144k views
3 votes
The nurse in an outpatient facility is caring for a client after a laparoscopic cholecystectomy at 8:00 this morning. It is now 11:00 a.m., and the client's significant other is ready for the client to be discharged. Vital signs are stable, pain is 3/10, and the client has voided 30 ml of urine. Which nursing action is most appropriate?
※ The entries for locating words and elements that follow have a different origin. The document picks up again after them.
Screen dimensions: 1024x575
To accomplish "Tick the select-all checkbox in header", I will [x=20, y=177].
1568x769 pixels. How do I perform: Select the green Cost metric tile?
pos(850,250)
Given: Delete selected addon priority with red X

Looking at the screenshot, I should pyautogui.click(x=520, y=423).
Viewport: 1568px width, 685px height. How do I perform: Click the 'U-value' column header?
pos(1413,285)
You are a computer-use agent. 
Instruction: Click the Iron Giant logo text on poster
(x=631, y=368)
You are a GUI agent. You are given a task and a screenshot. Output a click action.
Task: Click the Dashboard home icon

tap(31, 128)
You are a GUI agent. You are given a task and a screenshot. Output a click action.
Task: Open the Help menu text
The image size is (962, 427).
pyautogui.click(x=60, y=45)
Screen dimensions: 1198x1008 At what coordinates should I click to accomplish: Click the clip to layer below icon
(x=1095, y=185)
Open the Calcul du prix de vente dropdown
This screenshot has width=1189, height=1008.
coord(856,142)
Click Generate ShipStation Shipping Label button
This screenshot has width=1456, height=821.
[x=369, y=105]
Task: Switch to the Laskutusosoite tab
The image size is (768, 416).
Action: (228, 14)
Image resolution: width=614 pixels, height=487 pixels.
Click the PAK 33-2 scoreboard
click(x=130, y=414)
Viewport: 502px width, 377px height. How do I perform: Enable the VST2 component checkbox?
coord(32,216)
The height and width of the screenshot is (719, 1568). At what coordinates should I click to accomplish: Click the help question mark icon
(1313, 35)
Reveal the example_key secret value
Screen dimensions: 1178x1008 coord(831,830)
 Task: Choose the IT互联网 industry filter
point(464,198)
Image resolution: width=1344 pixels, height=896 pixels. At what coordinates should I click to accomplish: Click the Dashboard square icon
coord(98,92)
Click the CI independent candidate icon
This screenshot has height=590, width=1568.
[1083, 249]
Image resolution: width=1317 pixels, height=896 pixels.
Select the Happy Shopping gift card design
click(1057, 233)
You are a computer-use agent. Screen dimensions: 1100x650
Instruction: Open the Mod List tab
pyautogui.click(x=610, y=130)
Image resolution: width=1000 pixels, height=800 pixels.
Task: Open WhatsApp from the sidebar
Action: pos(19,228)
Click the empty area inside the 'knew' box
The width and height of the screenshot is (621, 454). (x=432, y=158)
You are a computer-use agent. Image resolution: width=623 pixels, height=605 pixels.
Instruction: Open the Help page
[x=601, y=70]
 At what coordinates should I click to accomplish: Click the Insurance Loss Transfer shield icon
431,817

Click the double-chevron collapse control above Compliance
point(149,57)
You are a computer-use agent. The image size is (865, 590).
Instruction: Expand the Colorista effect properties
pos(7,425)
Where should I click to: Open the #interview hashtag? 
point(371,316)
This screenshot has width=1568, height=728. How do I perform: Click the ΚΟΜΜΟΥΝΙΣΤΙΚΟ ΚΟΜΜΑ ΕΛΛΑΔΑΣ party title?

a. Discharge the client; these findings are normal.
b. Delay discharge until the client's pain subsides.
c. Inform the doctor; the client's urine output is inadequate.
d. Inform the doctor; the client still complains of pain.

User Vincenza
by
8.7k points

1 Answer

1 vote

Final answer:

The most appropriate nursing action is to inform the doctor about the client's inadequate urine output after their laparoscopic cholecystectomy, as it suggests possible issues with kidney function or hydration levels.

Step-by-step explanation:

The appropriate nursing action in the scenario where the client had a laparoscopic cholecystectomy at 8:00 a.m., and at 11:00 a.m. has stable vital signs, pain of 3/10, and has voided only 30 ml of urine, would be to inform the doctor about the client's inadequate urine output. Typically, after surgery, adequate urine output is necessary to demonstrate that the client's kidneys are functioning well and that the client is well-hydrated. An output of 30 ml in 3 hours post-operation is considered low as the expected urine output for an adult is at least 0.5 ml/kg/hr, and for most adults, this would equate to at least 100 ml/hr.

The client's complaint of pain, while important, is not as immediately concerning as the low urine output since their pain level is manageable at 3/10.